Office Hours:10:30-12:00 MTW, or by appointment
Assistant: David Horne:
Office:301 Ritter Observatory 530-2658 hours to be announced.
College Physics by Paul Peter Urone (2001: Brooks/Cole)
TurningPoint Response Card RF.

Course Description
This course is a general study of concepts which govern the behavior of the natural world. Humanity has come a long way from understanding the world as organized by the capricious will of spirits and gods, to understanding the world as organized by simple mathematical symmetries and laws. We also understand that the 'real' world is a figment of our imaginations and the information we receive from our senses; the miracle is that abstract mathematics provides a seemingly almost complete description of what happens in this 'imaginary' reality. So, philosophy aside, we will cover the rationality (from Latin 'ratio', measure, plan) of physics in a variety of aspects. Since the subject is very large and we only have one semester, we are of course only able to touch on selected topics.

The following link (graciously provided by my colleague Dr. Larry Curtis) describes a philosophy of teaching appropriate for this course. This essay discusses the recognition of models and modeling in physics. The author could have continued to say that all of our assumptions and experiences with the world are "models."

Course Structure and Expectations
The Course consists of approximately fifty lectures, occasional in-class laboratory exercises, five review exams, and one final exam. This link contains a calendar. The percentages each component will contribute to the grade are:
In-class laboratory exercises: 25%
In-class clicker responses: 15%
The best four of the review exams: 40%
The final exam: 20%.
Refer to the links for more information about the grading components.

Withdraw Policy
Dropping or Withdrawing from the course is the responsibility of the student. Last days to drop or withdraw are indicated on the calendar. One may drop or withdraw from one's MYUT web account.
The Instructor's Withdraw is no longer an option at the University.
In virtually all cases, a student will receive the grade appropriate for the work completed. Only in truly exceptional circumstances will I give an "IN" (incomplete).

Lectures, Text, and Notes
There are links on the calendar to outlines for each lecture, and on each outline page will be a link to sample questions and problems. Sometimes there are links to interesting demonstrations and other explanatory material on the Internet.
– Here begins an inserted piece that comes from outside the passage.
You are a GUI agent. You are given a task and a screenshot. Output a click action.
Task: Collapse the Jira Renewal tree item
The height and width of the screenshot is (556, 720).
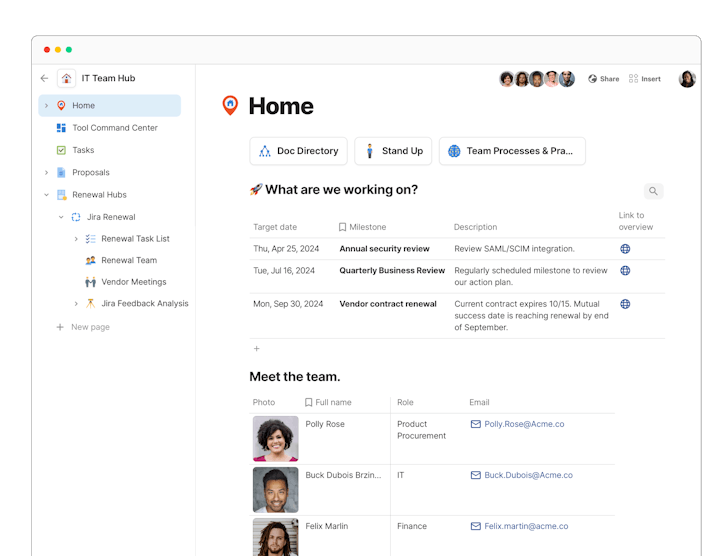coord(60,217)
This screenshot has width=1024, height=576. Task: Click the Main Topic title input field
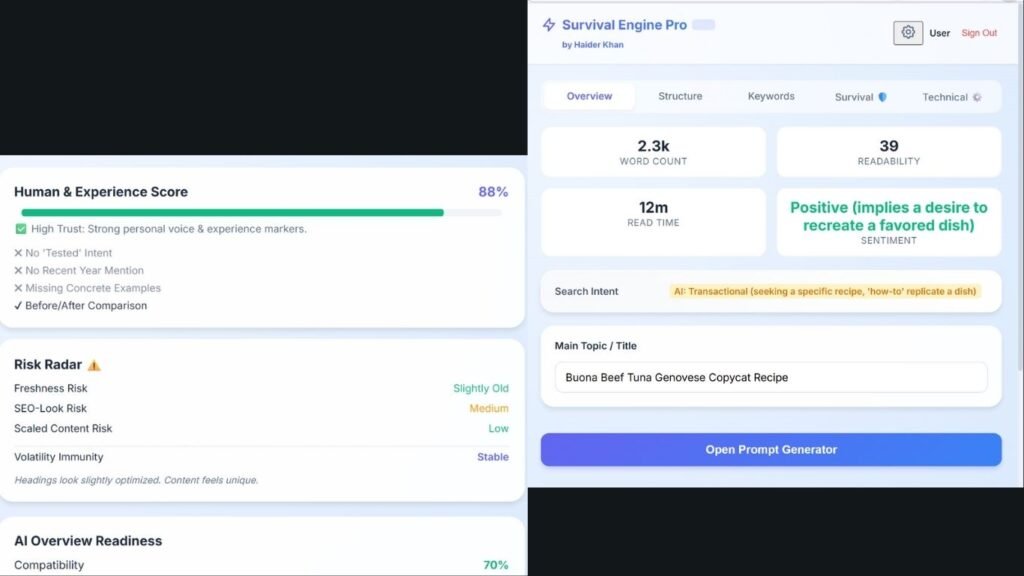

Unless otherwise stated, all exam material will be covered in lecture, and the questions will be taken from the sample lists with simple modifications. It is advisable to read the text sections once before the lectures, to acquaint yourself with the material, and then again afterwards to cement your understanding. After class, rewrite your notes in a coherent form, using the text as a guide. Come to class regularly. Some material may not be in the book, and the in-class laboratory exercises will not be announced. Some exam questions will relate to the in-class demonstrations. A fair amount of the lecture time will be devoted to solving example problems.

Feel free to ask questions during the lectures; if you are confused about a concept, it is very likely that several others are as well. There is nothing embarrassing about 'not knowing'; all people have a wide variety of intelligences, usually much more sophisticated than a mere knowledge of 'physics.' In fact, the intelligence required to translate the visual stimulus on the retina into a world picture in the mind is much greater than that required to write a great symphony or to invent a new physics, and everyone is born with that ability.

Start your own study group. If you know others in the class, get together with them. If not, talk to the people next to you in class. Discussing concepts and problems with other students is one of the best ways to learn the material.

Because we are covering a lot of material in a short time, it is imperative that you keep up with the work. Remember that the University expects a student to study a minimum of two hours for every hour in class. If you feel you would benefit from a private tutor, the Department Office (MH 2017) maintains a list of graduate students who are qualified to help you. I and Mr. Horne are available during office hours or by appointment.